Sexual Health Services Funding

The Hon. I.K. HUNTER (14:49): I seek leave to make a brief explanation before directing a question to the Minister for Health and Wellbeing.

Leave granted.

The Hon. I.K. HUNTER: There is no greater misnomer, I think, than that title. InDaily today reports that funding pressures within the minister's agency are forcing service cuts at Clinic 275, the Adelaide health centre on North Terrace. Now for the first time, InDaily report, the service is turning away heterosexual clients over the age of 25 who don't fall into priority groups. InDaily reports that 30 people, approximately, have been turned away from Clinic 275 each week since the policy was changed in September.

That is on the back of the clinic having already reduced its hours of service earlier this year. It is also in the context of SA Health having declared an outbreak of syphilis in Adelaide earlier this month.

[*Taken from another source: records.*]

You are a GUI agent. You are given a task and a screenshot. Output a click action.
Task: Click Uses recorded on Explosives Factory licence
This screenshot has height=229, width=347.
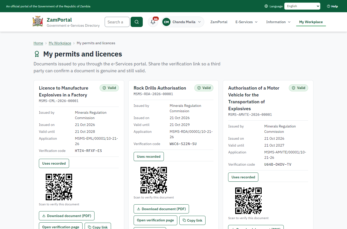(54, 163)
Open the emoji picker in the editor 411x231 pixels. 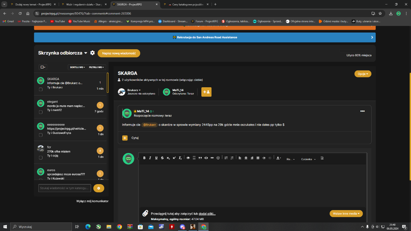[x=218, y=158]
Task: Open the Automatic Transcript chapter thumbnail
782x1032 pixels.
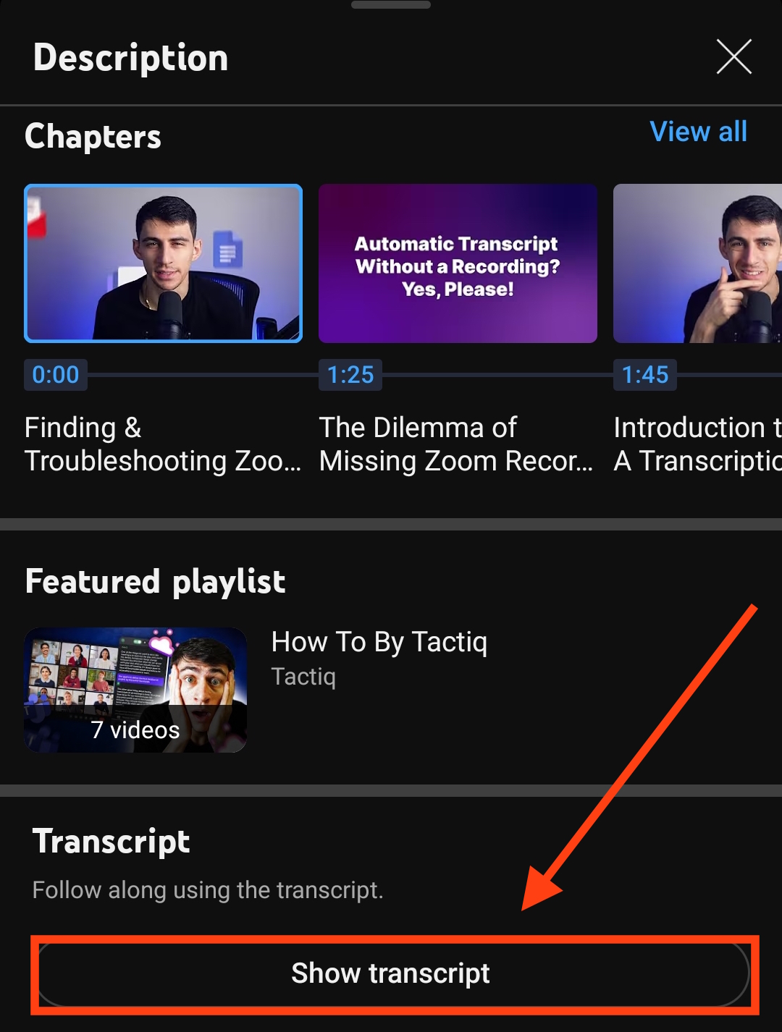Action: point(458,264)

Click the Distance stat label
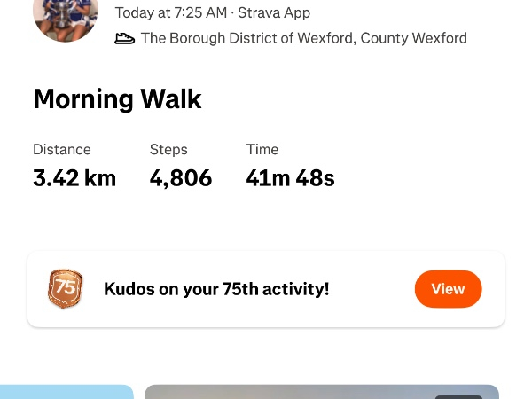coord(62,150)
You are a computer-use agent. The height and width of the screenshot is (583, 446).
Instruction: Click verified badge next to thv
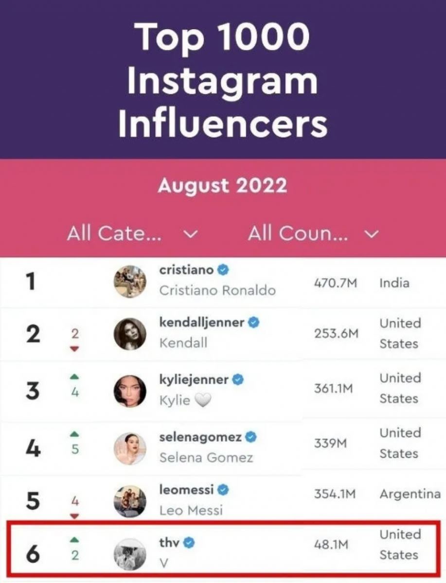(189, 543)
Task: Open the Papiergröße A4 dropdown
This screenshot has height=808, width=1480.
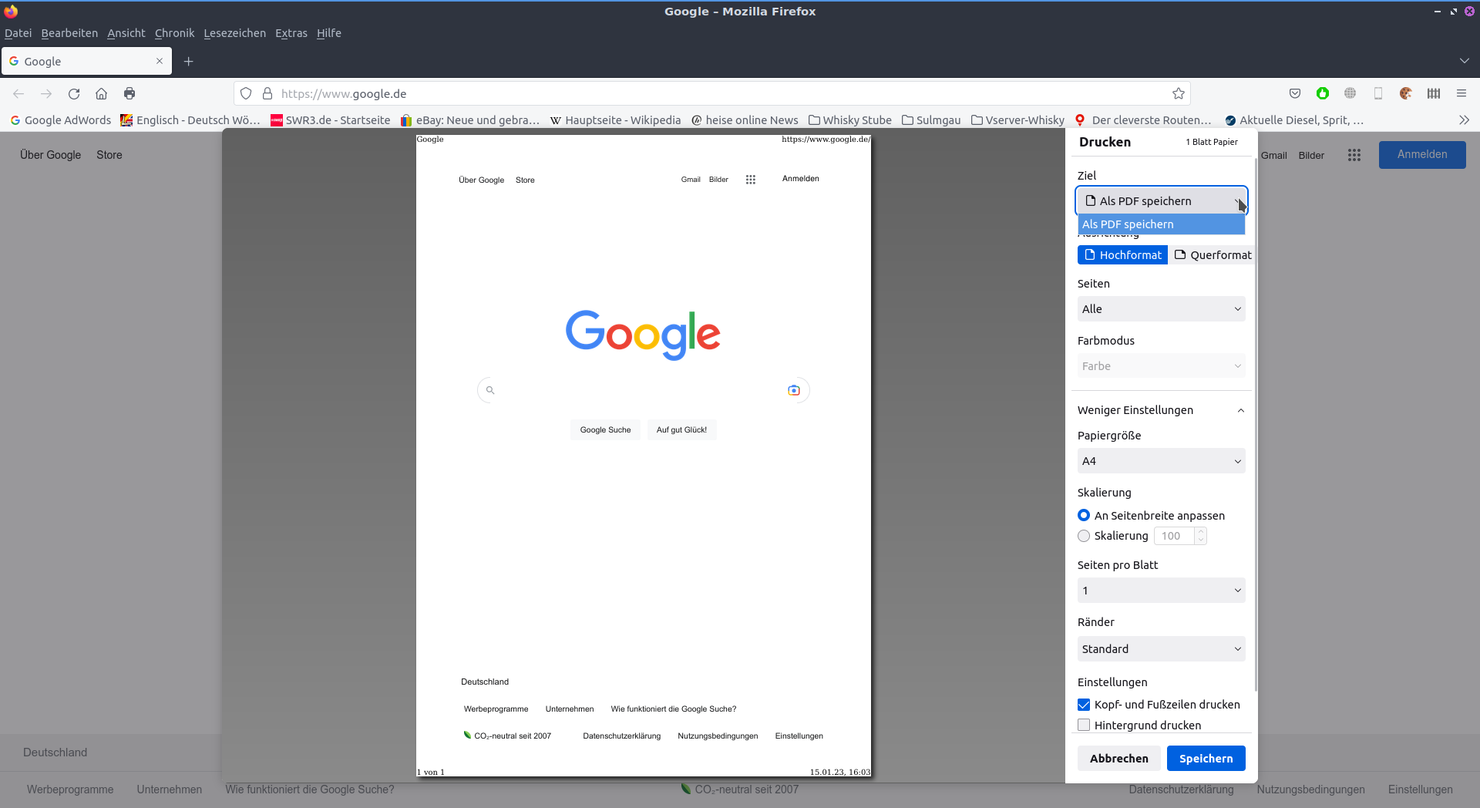Action: (1161, 461)
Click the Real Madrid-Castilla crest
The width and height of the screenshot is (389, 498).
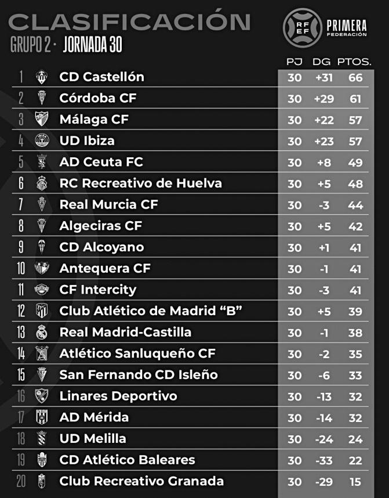pos(42,332)
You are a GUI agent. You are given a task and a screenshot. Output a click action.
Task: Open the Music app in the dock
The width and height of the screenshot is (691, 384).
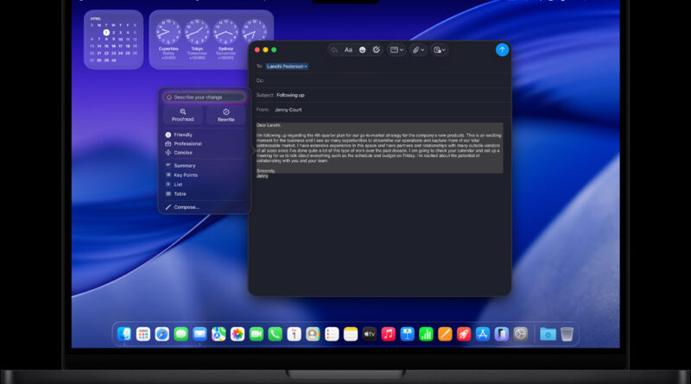point(389,334)
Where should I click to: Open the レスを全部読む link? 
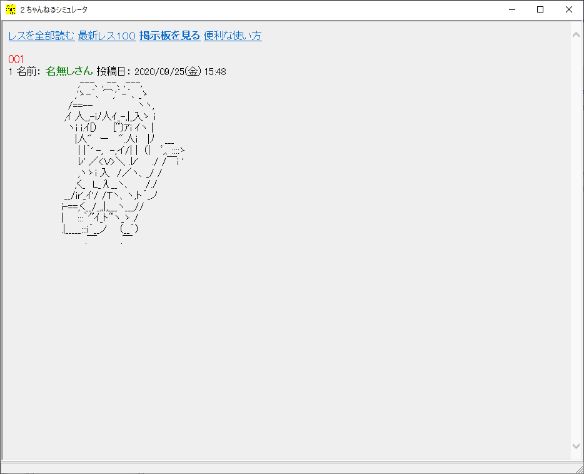[x=41, y=36]
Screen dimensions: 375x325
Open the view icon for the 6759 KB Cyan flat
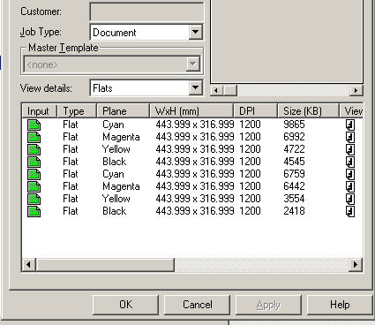[x=350, y=174]
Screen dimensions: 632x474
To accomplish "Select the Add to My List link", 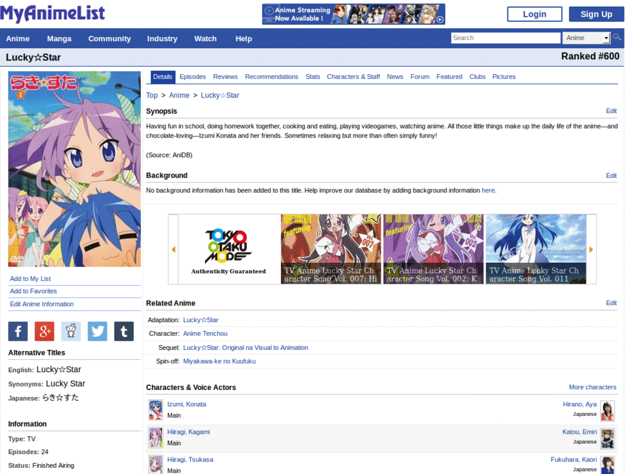I will (30, 278).
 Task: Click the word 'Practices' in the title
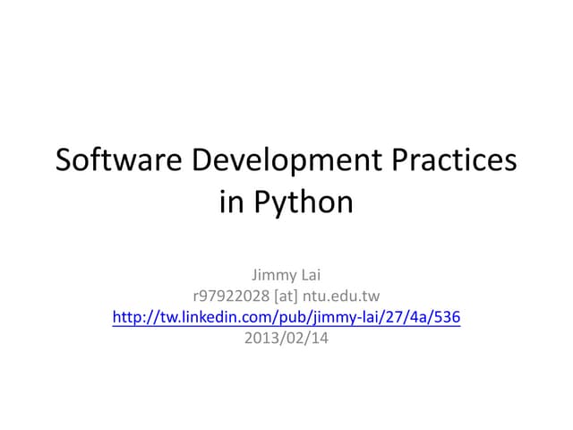455,159
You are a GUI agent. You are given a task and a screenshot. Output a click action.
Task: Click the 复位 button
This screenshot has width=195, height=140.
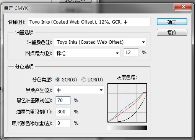tap(172, 32)
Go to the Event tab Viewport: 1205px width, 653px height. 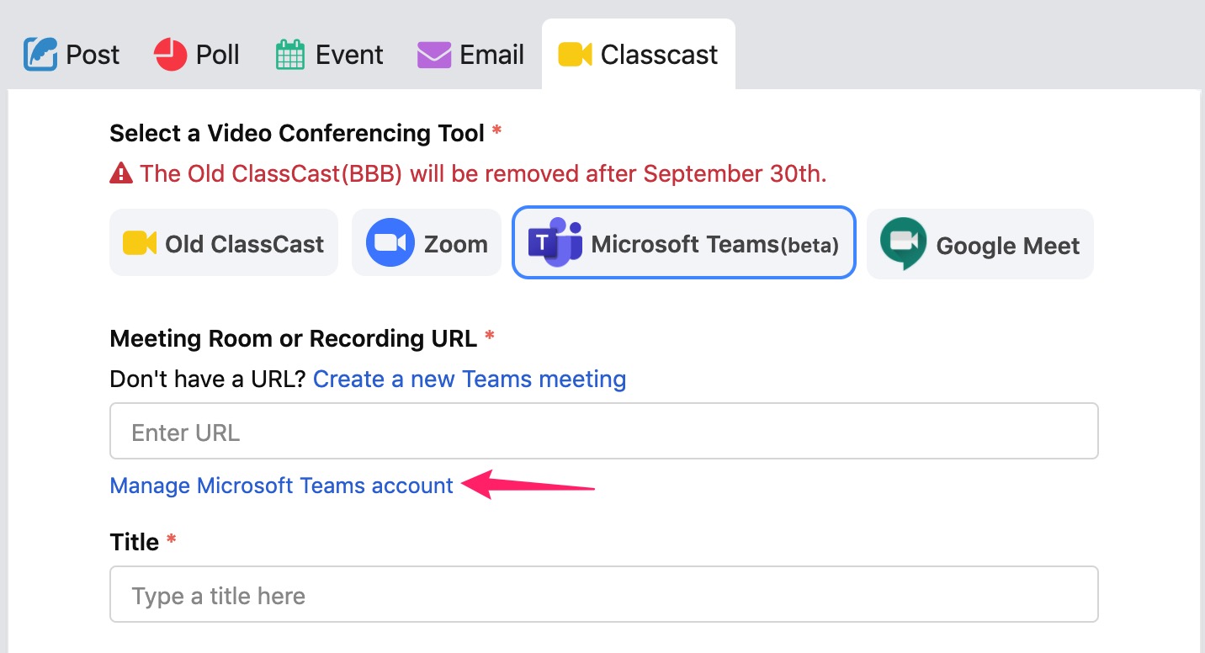click(x=330, y=55)

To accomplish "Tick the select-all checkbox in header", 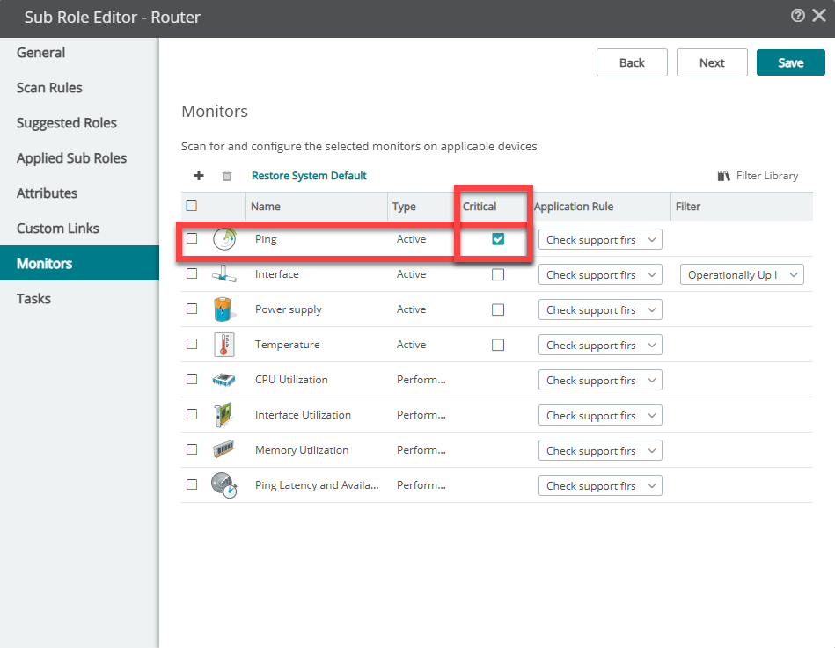I will [x=192, y=206].
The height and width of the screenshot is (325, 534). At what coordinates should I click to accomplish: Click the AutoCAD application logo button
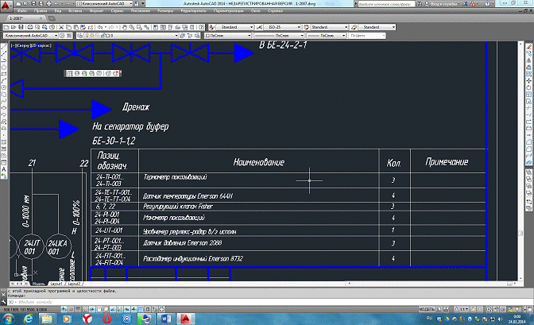7,5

The budget cuts to community HIV services, to SHINE SA, forcing the closure of clinics in the northern and southern suburbs and now to his own agencies and sexual health clinics, are causing significant concerns to clinicians and to the community. We have already heard this week 300 doctors raising their concerns in an open letter yesterday.

Minister, as you are responsible for cutting the funding that kept these services available to South Australians, how will you explain to South Australians the rising sexually transmitted infection rates that we will now see on the back of these closures of these very important services?

The Hon. S.G. WADE (Minister for Health and Wellbeing) (14:51): The Adelaide Sexual Health Centre provides a highly specialised service to complex cases, and it has been their ongoing practice that the centre prioritises members of the community who are most at risk. I am advised that from time to time they have provided advice and referred people. In line with similar clinics interstate, the decision was made in September to refer heterosexual people over the age of 25 with Medicare who are experiencing those symptoms to other services.

ASHC routinely refers less complex cases to GPs. The member's suggestion that this is somehow related to budget cuts is clearly ludicrous because the decision was made in September. The budget only came out during September. The reality is these services do need to prioritise from time to time and that is what the clinic has done.